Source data
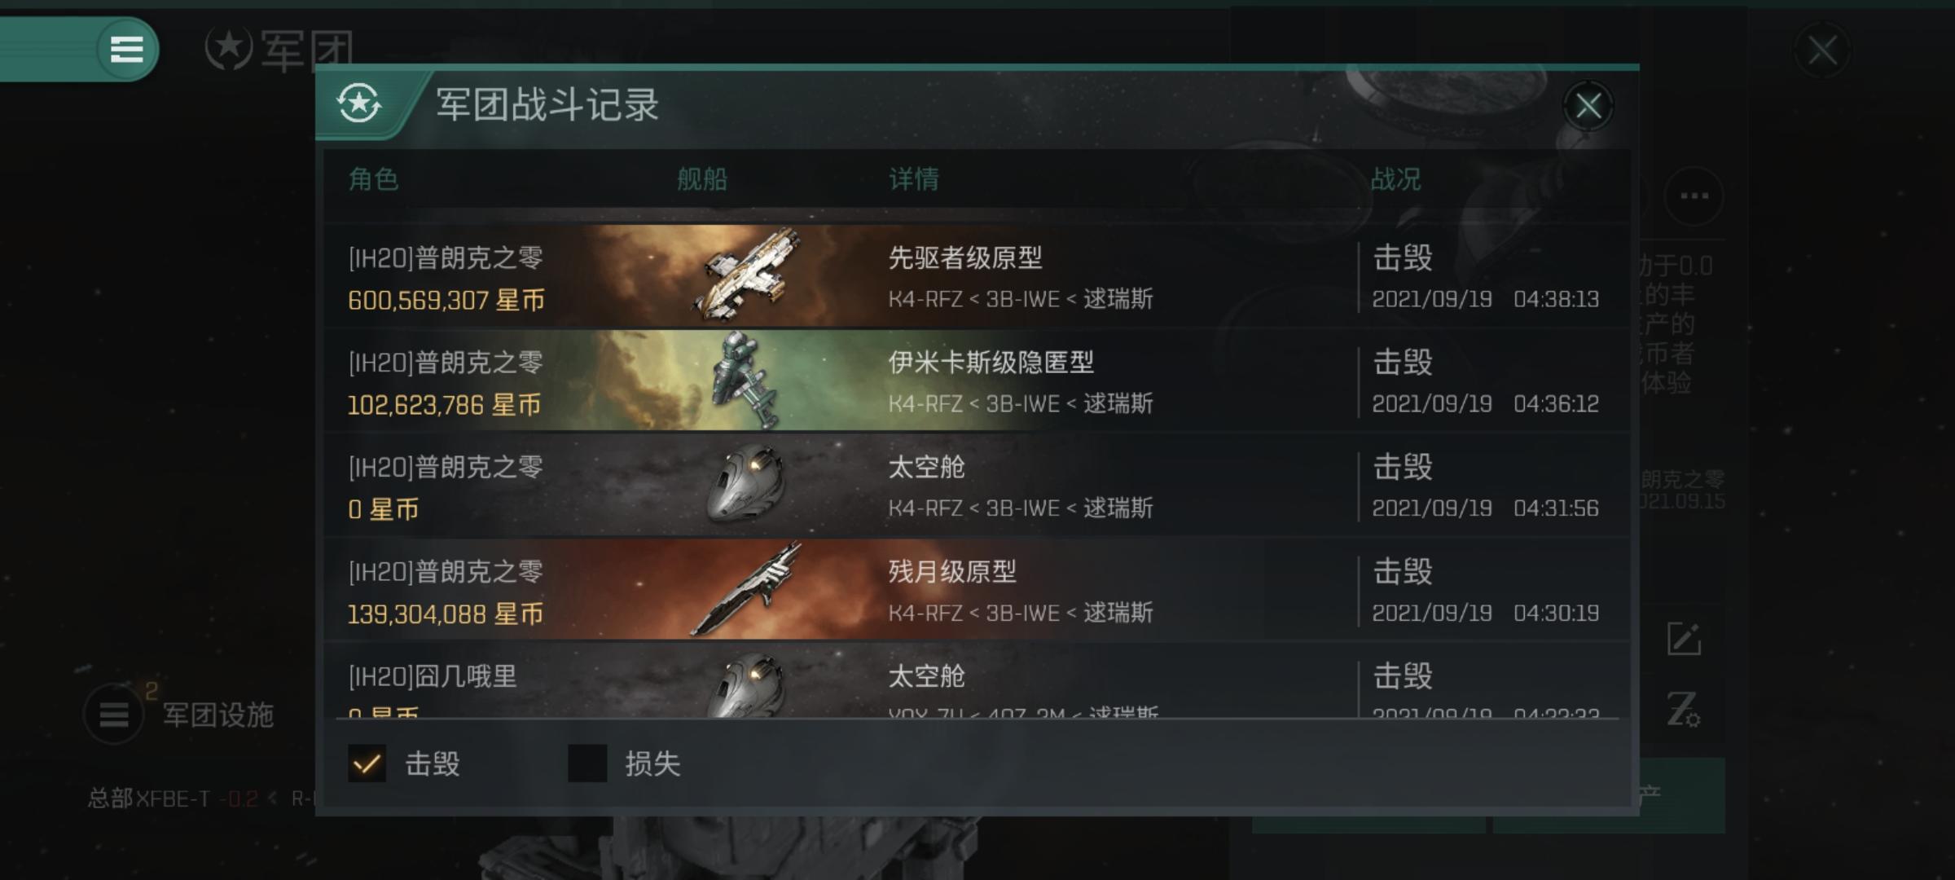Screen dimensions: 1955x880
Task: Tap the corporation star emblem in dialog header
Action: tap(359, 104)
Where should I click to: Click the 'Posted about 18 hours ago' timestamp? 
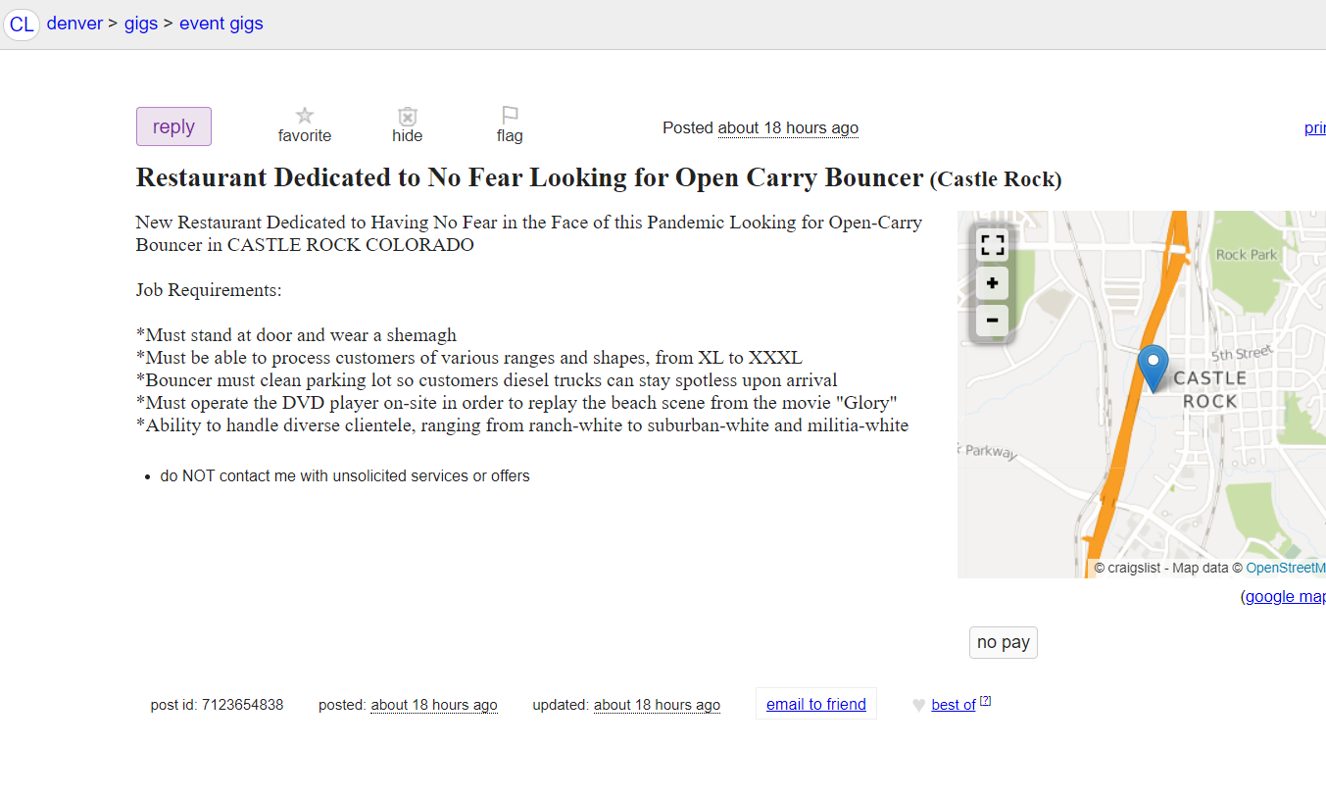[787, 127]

---

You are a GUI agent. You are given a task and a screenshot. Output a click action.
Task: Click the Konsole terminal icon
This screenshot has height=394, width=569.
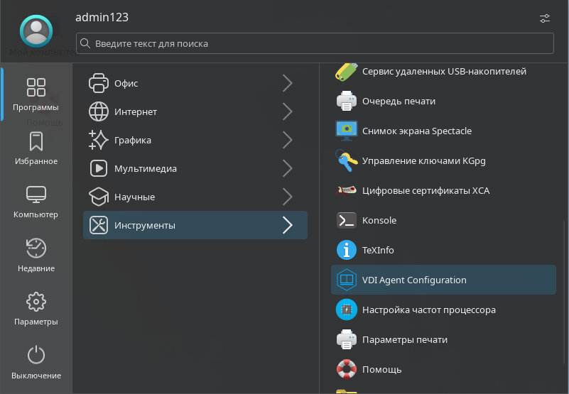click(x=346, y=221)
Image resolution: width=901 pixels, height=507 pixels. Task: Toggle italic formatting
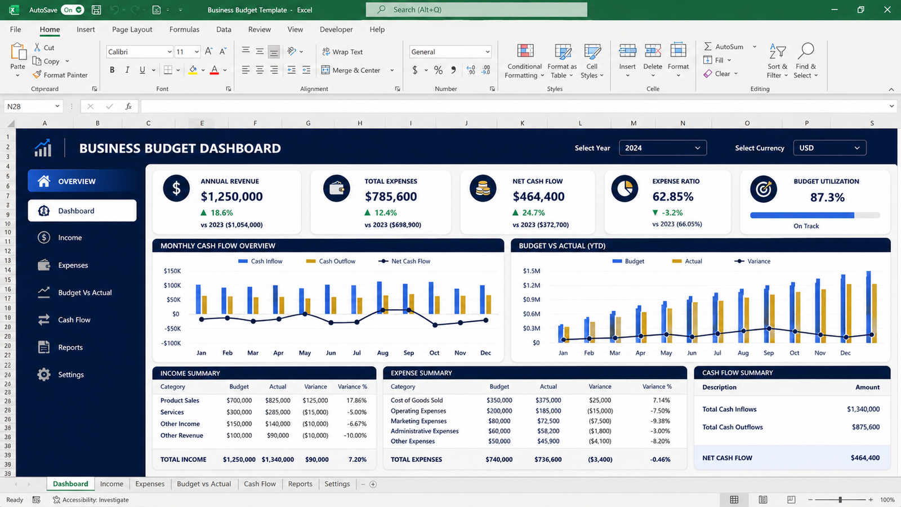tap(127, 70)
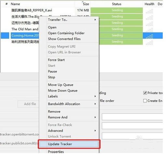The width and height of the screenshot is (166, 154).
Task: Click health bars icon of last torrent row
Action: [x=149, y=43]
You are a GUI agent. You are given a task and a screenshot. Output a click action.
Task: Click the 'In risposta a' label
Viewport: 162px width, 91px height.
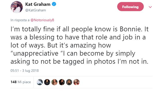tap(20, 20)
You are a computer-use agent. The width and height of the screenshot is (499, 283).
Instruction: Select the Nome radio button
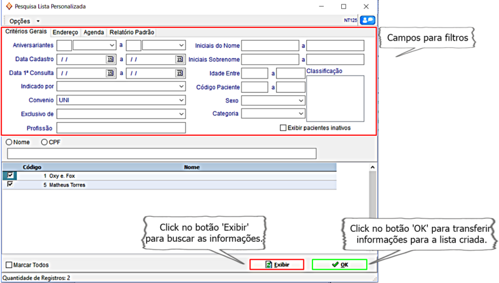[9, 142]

...

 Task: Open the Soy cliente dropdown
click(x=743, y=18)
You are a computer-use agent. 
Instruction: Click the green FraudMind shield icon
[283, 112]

What is expected | Count how many lines in the entries above contain the string "computer", treating uppercase and lowercase as different, and reply with the number alone.

Problem solution | 2